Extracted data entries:
>>>
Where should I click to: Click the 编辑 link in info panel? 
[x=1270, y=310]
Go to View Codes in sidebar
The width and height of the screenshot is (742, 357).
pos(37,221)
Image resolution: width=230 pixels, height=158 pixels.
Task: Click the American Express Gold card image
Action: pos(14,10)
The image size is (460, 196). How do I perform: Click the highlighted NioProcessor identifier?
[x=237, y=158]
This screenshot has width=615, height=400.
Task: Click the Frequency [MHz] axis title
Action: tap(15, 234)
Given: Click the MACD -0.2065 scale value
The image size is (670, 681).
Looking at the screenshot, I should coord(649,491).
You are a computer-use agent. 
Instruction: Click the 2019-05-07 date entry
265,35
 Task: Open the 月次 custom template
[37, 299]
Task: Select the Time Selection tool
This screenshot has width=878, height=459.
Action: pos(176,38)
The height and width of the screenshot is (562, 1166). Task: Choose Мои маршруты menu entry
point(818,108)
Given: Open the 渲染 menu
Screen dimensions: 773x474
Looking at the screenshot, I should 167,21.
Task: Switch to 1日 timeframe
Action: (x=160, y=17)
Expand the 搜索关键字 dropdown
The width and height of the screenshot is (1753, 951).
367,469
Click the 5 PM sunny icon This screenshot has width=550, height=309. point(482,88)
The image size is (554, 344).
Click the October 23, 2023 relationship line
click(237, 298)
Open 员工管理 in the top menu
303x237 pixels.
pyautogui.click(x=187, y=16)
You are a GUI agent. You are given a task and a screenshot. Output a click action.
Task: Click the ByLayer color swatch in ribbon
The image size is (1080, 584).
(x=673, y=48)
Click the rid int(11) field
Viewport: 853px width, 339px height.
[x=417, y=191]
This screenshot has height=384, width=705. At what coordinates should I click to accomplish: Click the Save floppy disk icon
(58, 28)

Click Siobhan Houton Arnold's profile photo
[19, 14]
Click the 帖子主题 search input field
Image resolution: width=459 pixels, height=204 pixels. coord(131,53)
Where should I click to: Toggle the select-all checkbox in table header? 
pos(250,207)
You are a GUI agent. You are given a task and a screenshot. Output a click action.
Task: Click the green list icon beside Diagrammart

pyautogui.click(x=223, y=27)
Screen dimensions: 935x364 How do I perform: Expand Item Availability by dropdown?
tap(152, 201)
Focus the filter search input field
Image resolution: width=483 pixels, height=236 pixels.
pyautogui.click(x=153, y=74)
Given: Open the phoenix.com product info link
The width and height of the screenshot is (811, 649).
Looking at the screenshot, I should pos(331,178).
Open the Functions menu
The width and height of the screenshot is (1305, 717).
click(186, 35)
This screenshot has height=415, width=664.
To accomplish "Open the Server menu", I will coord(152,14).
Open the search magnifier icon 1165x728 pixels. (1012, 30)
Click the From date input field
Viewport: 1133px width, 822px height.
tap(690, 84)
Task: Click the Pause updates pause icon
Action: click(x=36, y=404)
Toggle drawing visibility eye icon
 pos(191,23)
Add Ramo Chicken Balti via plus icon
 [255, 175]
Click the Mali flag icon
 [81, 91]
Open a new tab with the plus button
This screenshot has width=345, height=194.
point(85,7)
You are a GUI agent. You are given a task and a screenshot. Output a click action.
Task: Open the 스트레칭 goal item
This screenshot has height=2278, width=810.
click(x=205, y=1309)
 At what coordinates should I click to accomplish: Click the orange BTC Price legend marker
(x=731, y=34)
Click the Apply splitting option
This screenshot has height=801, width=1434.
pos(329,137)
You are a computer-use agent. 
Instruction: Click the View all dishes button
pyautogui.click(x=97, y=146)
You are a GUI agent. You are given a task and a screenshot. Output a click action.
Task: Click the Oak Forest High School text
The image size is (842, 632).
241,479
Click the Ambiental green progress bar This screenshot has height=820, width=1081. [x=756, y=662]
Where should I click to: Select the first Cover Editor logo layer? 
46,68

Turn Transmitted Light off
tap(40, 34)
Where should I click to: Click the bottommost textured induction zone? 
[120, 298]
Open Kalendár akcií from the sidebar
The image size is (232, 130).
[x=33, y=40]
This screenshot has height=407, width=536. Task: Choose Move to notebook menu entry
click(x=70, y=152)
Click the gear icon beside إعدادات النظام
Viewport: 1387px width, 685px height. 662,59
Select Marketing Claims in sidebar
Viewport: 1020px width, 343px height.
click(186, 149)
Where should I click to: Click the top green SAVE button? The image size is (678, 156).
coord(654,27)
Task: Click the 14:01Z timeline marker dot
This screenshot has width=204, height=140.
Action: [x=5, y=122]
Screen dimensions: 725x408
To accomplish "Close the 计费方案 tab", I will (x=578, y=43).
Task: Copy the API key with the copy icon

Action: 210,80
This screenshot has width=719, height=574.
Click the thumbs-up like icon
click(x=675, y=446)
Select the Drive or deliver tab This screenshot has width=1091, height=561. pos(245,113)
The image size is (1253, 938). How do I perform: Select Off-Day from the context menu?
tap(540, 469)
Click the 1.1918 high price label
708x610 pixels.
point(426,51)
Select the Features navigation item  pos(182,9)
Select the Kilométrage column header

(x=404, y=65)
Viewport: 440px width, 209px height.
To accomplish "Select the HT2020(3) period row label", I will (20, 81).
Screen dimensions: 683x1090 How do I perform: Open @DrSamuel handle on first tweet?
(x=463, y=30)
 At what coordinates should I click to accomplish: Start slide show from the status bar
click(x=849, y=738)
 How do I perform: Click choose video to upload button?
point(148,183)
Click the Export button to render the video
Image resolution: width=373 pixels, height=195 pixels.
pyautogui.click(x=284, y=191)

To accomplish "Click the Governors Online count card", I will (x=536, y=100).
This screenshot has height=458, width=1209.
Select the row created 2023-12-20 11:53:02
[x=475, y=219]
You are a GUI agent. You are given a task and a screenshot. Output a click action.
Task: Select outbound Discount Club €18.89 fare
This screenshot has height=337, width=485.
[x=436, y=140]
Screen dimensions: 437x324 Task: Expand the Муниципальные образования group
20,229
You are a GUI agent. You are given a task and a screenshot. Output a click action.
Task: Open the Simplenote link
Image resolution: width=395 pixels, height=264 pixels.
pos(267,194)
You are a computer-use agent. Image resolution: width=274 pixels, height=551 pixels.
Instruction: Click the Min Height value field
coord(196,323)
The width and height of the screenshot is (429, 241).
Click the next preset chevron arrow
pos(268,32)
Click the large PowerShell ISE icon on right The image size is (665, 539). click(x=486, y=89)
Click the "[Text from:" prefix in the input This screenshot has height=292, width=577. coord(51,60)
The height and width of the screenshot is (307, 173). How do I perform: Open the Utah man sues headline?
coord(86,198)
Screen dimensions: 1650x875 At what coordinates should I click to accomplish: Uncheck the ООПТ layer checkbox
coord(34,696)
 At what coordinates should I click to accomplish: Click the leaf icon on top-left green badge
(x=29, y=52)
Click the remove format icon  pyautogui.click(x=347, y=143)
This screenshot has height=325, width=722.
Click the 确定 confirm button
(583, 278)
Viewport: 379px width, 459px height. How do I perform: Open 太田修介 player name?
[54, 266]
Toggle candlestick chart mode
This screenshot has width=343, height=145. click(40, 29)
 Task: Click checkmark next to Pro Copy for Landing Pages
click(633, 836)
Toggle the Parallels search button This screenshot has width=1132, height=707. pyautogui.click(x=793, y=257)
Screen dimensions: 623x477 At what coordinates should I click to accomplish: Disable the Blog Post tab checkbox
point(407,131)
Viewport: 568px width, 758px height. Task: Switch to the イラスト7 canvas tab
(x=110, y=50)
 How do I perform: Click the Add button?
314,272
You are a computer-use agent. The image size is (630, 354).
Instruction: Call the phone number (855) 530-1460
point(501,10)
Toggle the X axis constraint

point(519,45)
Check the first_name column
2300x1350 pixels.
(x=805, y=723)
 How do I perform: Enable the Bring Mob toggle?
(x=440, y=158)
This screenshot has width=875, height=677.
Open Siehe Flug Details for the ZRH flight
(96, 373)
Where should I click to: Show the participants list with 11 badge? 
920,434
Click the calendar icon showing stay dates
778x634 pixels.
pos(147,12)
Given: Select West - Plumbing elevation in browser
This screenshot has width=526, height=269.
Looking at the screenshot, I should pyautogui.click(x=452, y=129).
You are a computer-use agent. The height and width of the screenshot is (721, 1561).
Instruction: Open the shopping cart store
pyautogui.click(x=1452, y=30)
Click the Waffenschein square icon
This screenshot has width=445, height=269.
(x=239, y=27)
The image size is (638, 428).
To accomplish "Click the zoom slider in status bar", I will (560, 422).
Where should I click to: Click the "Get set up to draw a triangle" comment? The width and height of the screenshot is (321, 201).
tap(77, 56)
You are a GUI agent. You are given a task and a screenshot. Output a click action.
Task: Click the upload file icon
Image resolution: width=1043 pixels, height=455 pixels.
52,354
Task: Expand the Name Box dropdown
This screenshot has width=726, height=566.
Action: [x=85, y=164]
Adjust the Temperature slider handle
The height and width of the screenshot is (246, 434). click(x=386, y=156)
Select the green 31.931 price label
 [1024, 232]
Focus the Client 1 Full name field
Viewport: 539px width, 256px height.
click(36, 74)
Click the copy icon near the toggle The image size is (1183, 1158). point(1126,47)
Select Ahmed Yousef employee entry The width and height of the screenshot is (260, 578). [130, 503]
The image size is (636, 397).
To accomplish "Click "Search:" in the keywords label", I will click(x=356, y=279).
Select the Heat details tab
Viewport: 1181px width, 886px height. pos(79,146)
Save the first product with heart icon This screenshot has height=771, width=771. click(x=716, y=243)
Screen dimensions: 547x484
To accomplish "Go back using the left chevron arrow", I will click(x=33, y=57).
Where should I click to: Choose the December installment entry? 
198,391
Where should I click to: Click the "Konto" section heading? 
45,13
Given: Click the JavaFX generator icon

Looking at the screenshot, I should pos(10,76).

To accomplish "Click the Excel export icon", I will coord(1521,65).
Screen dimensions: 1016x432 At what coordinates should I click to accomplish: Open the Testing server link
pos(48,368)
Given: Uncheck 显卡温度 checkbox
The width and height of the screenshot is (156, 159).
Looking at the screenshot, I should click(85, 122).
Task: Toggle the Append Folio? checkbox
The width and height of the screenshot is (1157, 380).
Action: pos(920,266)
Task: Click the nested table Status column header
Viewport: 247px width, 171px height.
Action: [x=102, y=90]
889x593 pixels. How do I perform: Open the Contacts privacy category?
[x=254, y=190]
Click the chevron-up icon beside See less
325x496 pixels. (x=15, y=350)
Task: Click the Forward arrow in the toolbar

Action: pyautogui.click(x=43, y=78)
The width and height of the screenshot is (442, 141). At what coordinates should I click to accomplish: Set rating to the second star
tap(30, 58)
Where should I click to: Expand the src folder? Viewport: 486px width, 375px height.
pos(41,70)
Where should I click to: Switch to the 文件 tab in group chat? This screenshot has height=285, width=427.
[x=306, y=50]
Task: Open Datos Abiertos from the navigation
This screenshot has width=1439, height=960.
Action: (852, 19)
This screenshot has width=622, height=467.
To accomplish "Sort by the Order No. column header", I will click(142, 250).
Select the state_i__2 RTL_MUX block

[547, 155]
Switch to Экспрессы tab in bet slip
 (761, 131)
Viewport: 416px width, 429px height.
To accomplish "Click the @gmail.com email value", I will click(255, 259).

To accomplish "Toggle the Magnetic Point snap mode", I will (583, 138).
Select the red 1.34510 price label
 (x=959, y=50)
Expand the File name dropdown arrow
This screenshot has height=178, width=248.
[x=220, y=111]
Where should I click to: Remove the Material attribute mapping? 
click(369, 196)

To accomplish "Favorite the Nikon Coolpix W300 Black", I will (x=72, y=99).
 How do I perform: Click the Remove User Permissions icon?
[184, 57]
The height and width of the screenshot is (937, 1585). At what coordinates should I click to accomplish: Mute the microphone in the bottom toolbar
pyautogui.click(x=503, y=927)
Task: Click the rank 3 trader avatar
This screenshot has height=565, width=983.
<<<
→ What is expected
Lines with the word "product": copy each one from the data above.

→ Solution to the exercise
Given: Open the phoenix.com product info link
Save the first product with heart icon This screenshot has height=771, width=771. click(x=716, y=243)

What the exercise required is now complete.